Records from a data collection
..........
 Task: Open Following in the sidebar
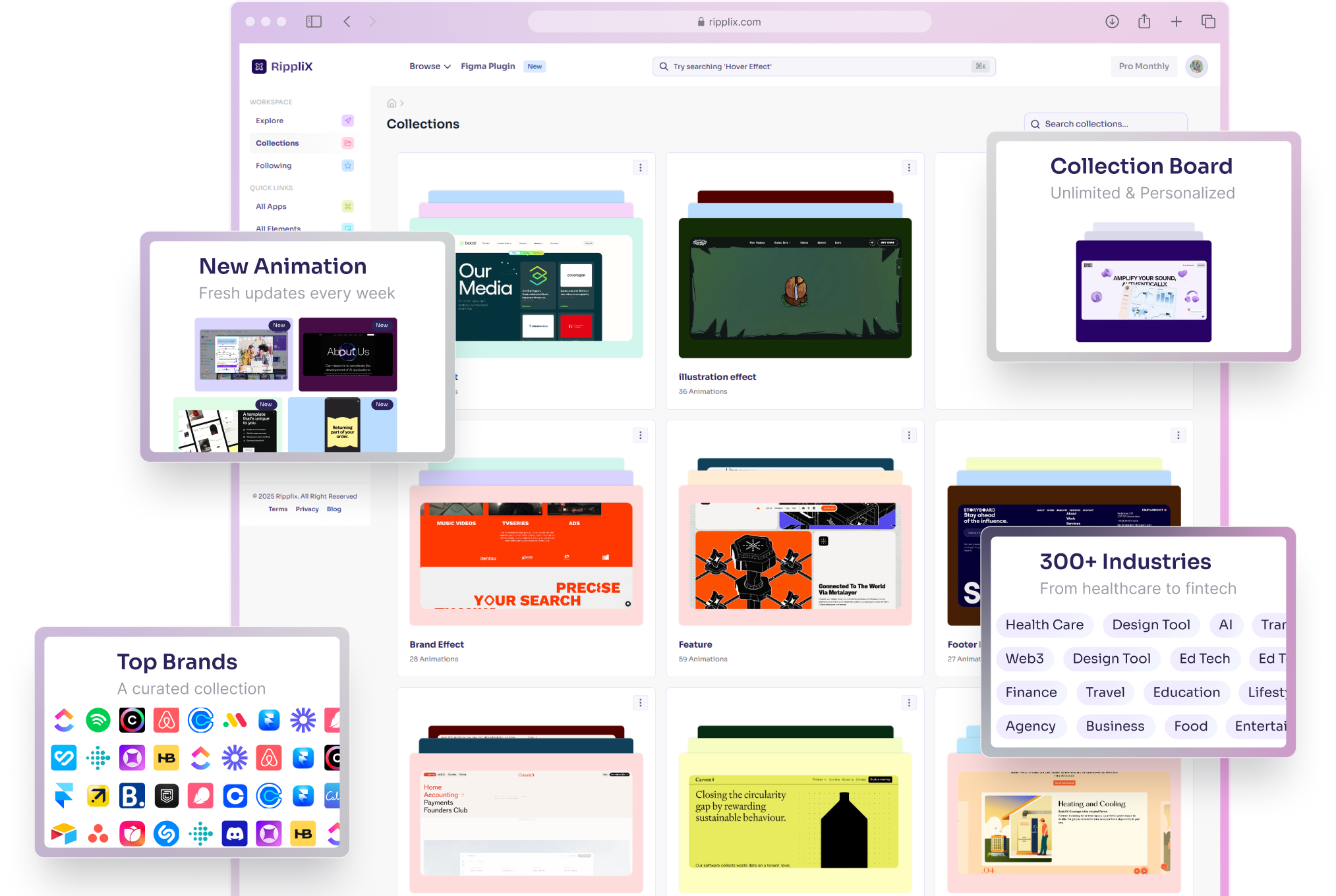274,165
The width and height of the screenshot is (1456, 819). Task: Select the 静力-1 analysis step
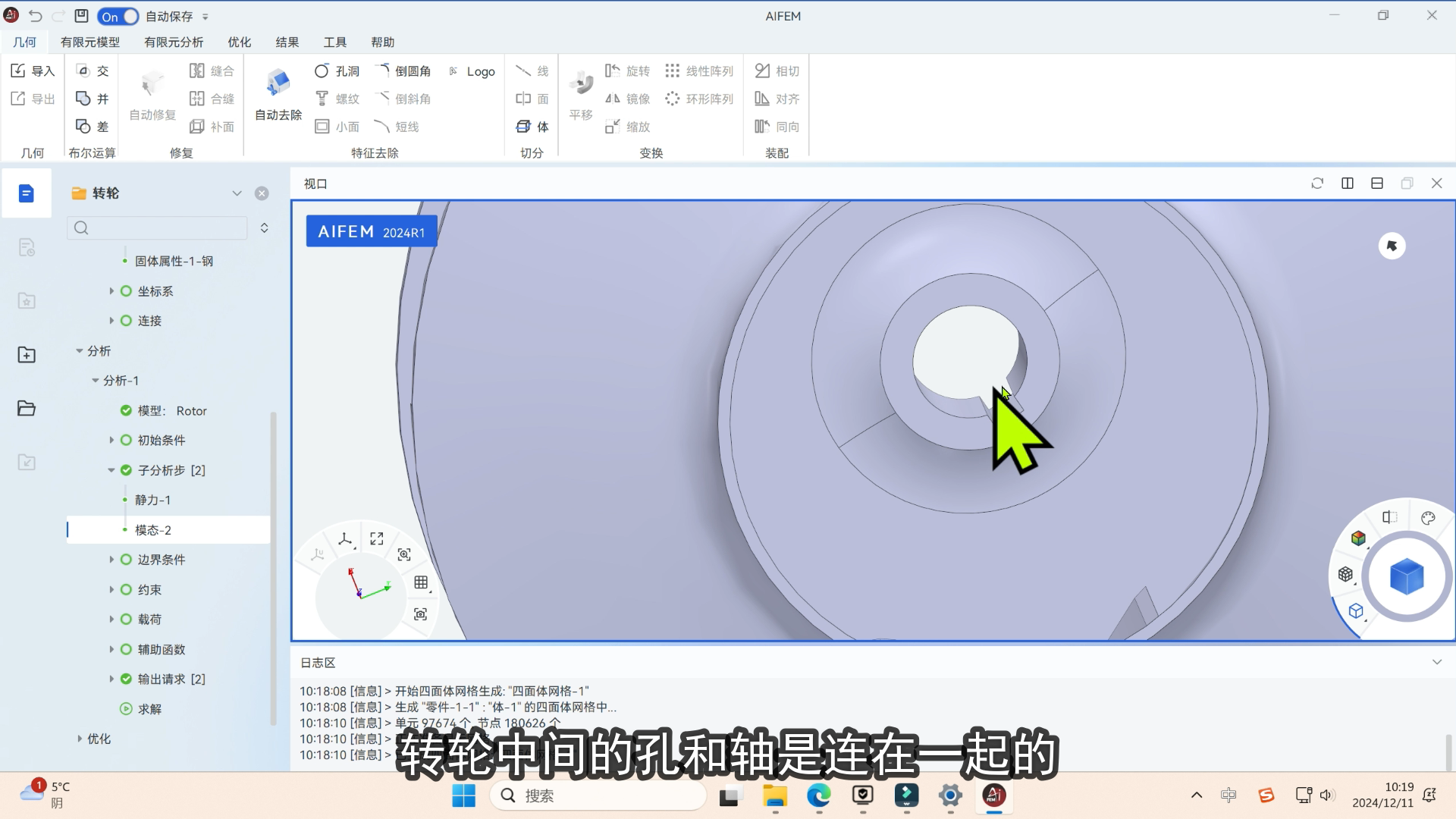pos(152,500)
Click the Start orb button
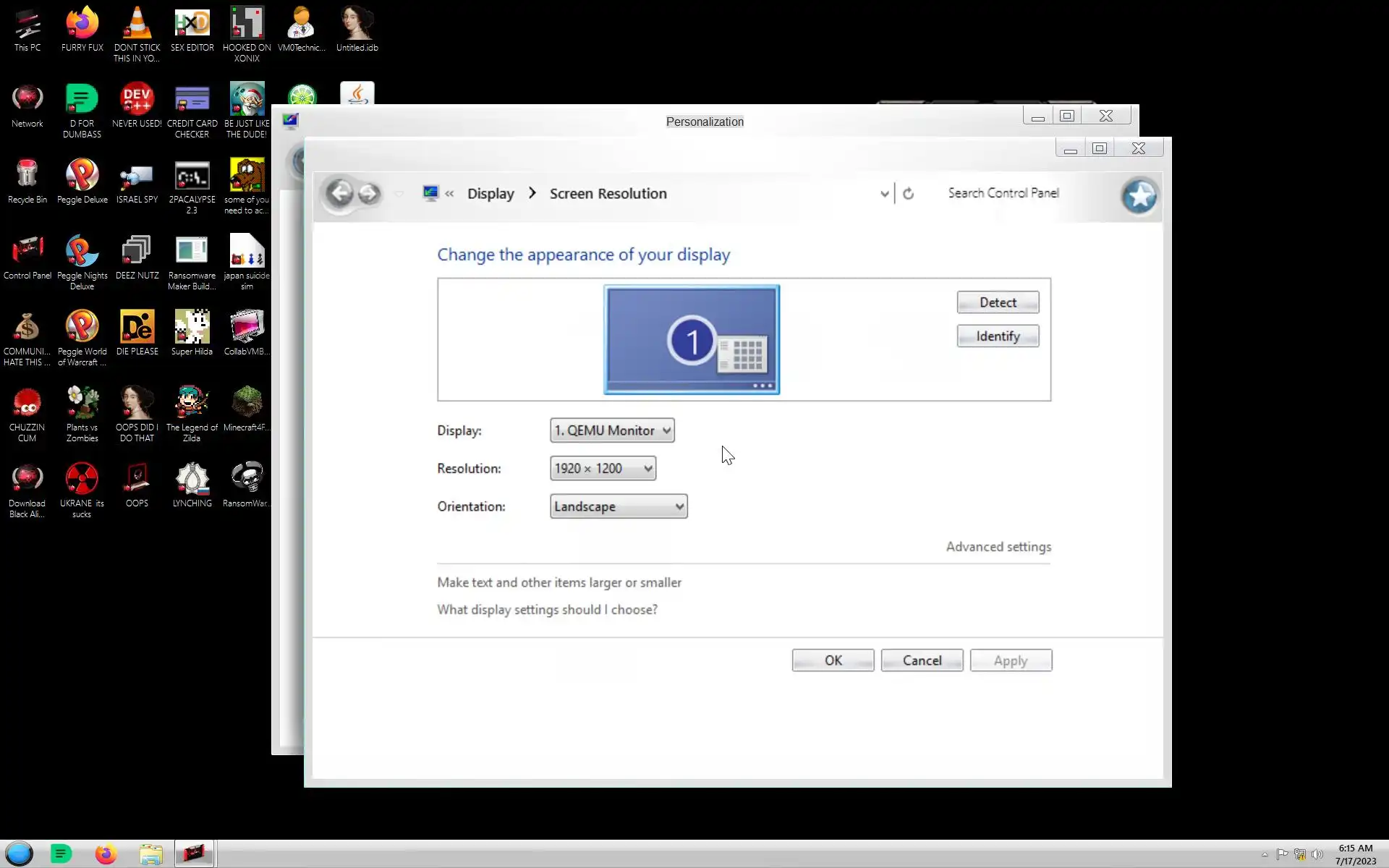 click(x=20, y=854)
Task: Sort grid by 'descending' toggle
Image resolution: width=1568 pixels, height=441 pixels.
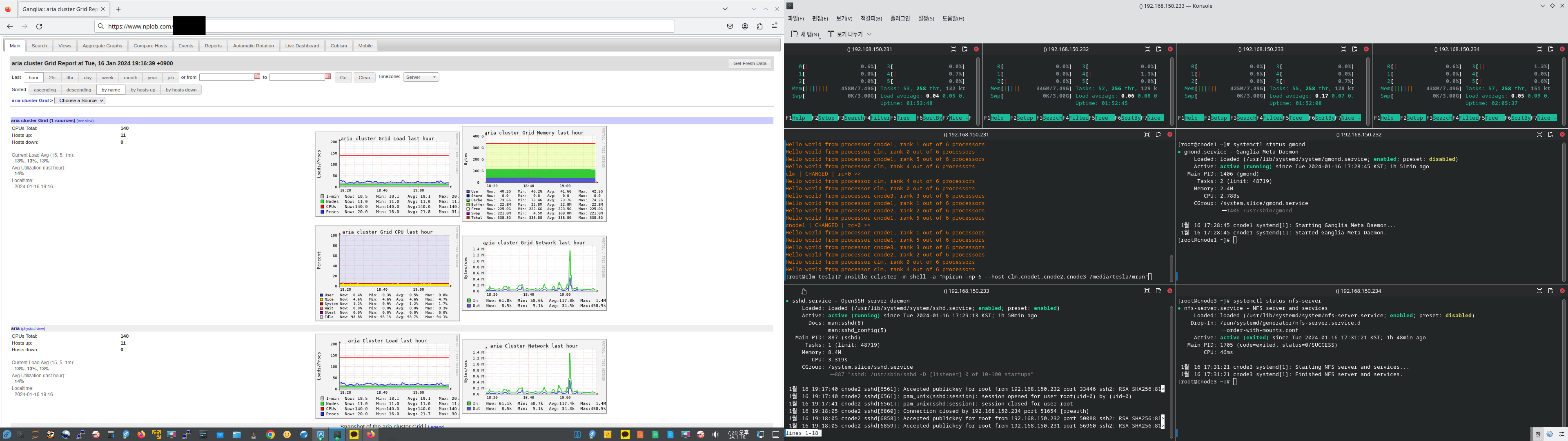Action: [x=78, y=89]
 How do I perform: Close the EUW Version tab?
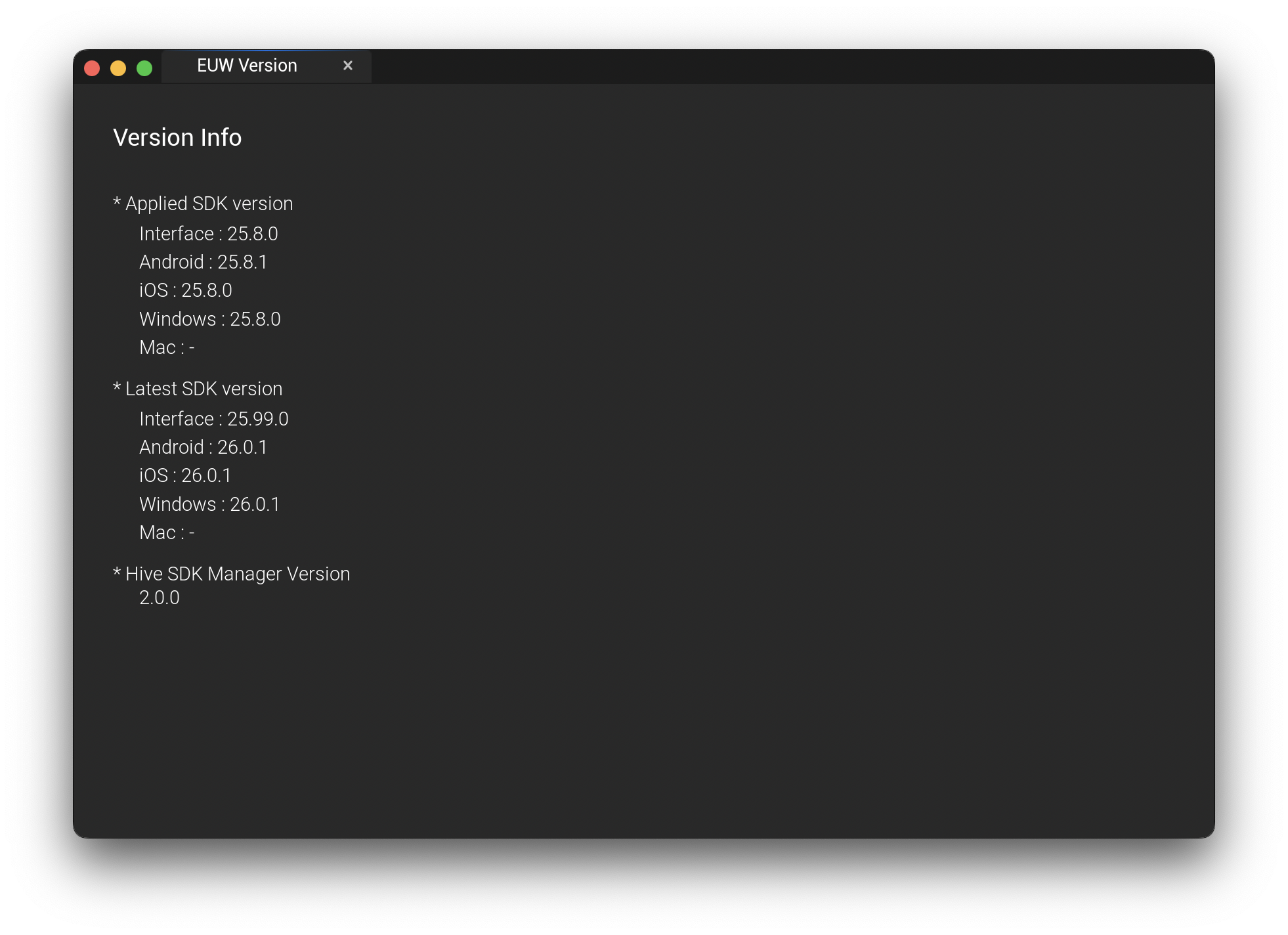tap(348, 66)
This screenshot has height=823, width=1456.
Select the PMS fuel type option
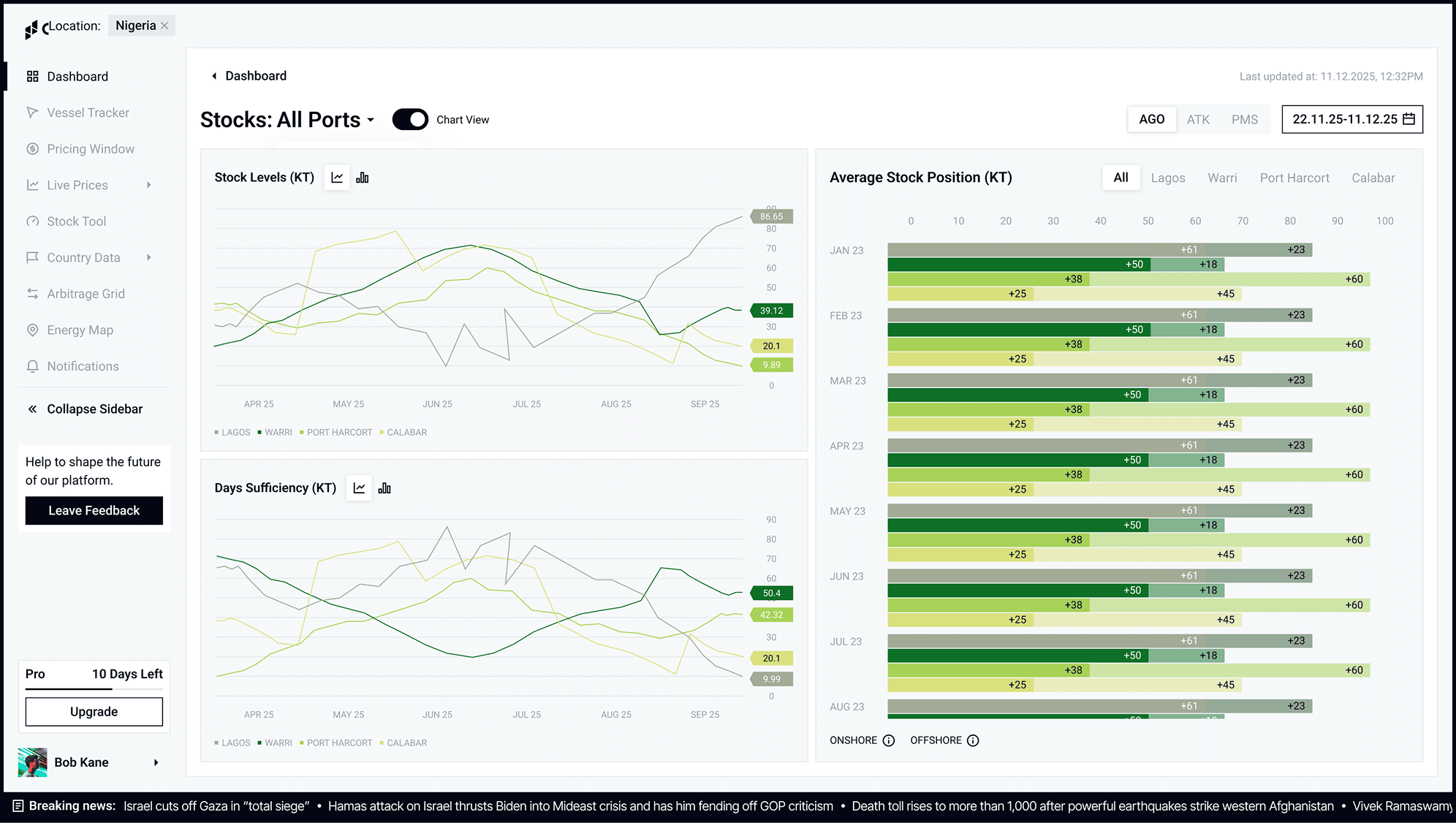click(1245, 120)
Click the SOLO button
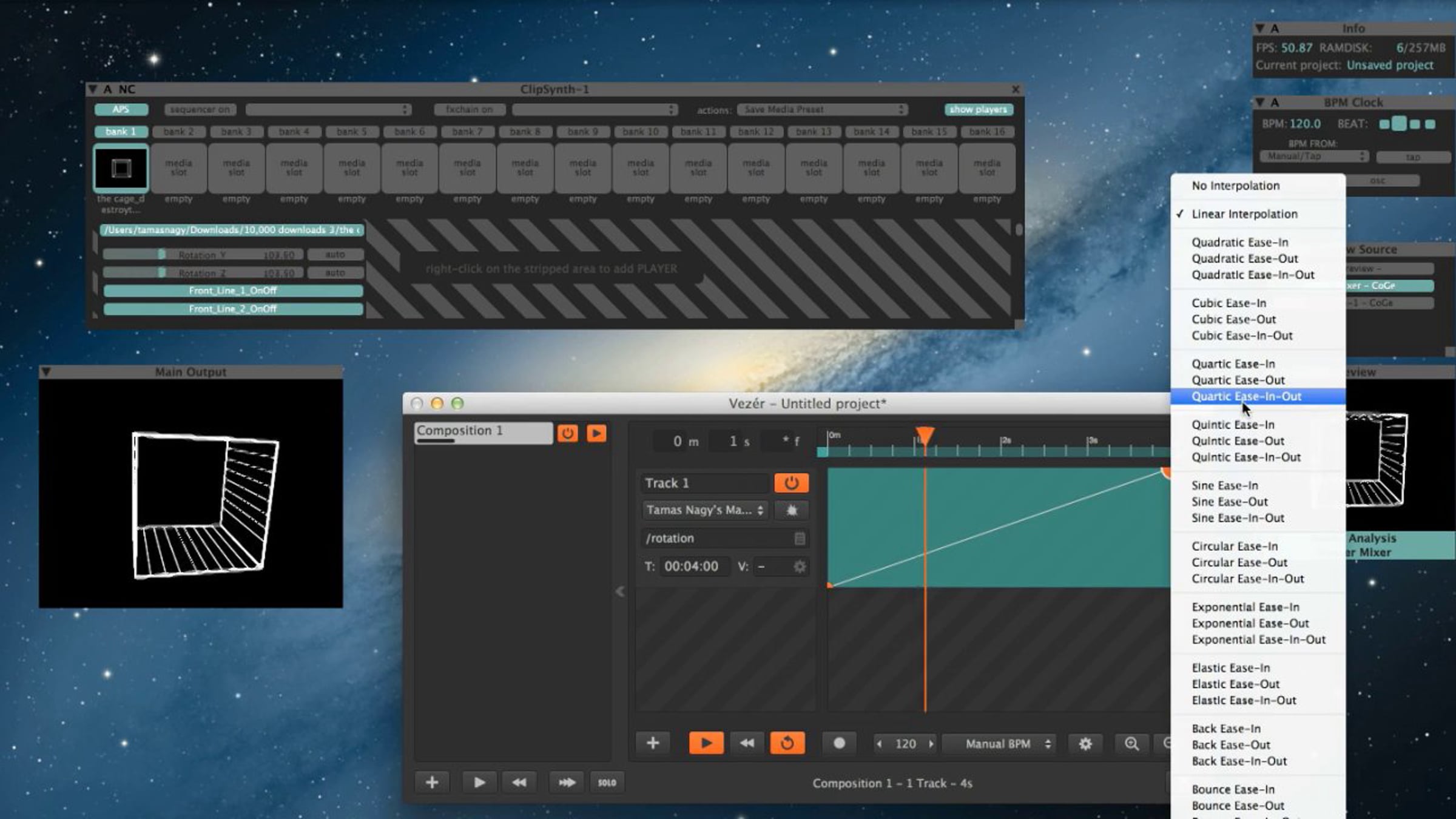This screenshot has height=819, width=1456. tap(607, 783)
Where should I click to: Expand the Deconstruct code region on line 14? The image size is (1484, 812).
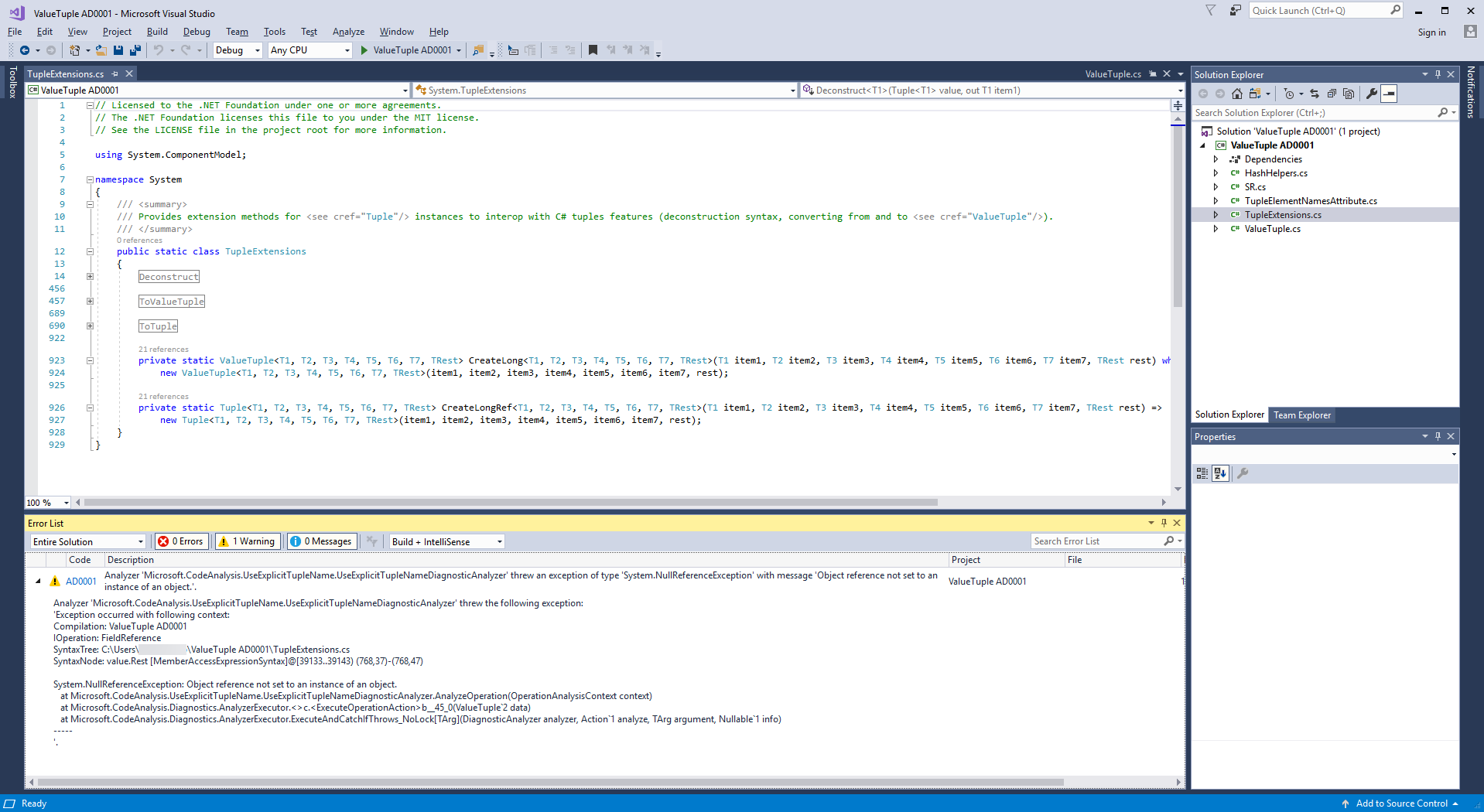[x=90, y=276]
..........
◆ Exercise directions:
Repeat the records in full, exactly as they appear, but with the pictures removed.

◆ Answer space:
 Task: Open Following in the sidebar
274,165
The width and height of the screenshot is (1456, 819). Task: Select the 静力-1 analysis step
pos(152,500)
Click the Start orb button
 click(x=20, y=854)
Task: Sort grid by 'descending' toggle
Image resolution: width=1568 pixels, height=441 pixels.
Action: [x=78, y=89]
 How do I perform: Close the EUW Version tab?
tap(348, 66)
This screenshot has height=823, width=1456.
Select the PMS fuel type option
click(1245, 120)
Click the SOLO button
This screenshot has height=819, width=1456. tap(607, 783)
Where should I click to: Expand the Deconstruct code region on line 14? The image size is (1484, 812).
[x=90, y=276]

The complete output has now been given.